AIM:
Can you copy the records verbatim, from the line containing "This screenshot has height=816, width=408." through the end of the records?

+++ DATA TO USE +++

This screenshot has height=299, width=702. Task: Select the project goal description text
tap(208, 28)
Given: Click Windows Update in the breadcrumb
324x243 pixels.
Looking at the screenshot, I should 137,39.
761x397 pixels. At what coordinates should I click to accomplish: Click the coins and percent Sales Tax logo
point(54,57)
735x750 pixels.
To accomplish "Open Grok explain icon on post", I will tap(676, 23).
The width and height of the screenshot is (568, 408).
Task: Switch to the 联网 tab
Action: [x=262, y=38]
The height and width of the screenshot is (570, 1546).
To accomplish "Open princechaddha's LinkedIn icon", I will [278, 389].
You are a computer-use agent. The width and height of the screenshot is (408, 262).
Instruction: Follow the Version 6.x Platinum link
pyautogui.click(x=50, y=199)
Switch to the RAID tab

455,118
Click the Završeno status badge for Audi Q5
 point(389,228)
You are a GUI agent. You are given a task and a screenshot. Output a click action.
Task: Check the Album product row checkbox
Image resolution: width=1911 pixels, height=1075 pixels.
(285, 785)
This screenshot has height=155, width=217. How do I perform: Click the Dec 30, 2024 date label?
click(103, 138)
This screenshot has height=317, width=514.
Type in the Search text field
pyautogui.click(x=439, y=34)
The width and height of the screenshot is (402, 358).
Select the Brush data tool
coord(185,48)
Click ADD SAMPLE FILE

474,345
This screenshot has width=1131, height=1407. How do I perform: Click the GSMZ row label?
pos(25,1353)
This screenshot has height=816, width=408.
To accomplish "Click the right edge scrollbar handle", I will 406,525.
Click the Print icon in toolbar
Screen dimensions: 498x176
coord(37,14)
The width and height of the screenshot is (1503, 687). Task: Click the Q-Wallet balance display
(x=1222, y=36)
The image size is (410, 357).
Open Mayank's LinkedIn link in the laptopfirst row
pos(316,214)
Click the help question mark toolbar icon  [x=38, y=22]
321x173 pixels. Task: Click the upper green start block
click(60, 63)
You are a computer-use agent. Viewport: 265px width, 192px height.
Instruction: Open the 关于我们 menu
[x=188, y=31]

+++

THE ANSWER:
This screenshot has height=816, width=408.
To accomplish "Click the right edge scrollbar handle", I will 406,525.
Click the Print icon in toolbar
Screen dimensions: 498x176
coord(37,14)
The width and height of the screenshot is (1503, 687). Task: Click the Q-Wallet balance display
(x=1222, y=36)
The image size is (410, 357).
Open Mayank's LinkedIn link in the laptopfirst row
pos(316,214)
Click the help question mark toolbar icon  [x=38, y=22]
321x173 pixels. Task: Click the upper green start block
click(60, 63)
You are a computer-use agent. Viewport: 265px width, 192px height.
Instruction: Open the 关于我们 menu
[x=188, y=31]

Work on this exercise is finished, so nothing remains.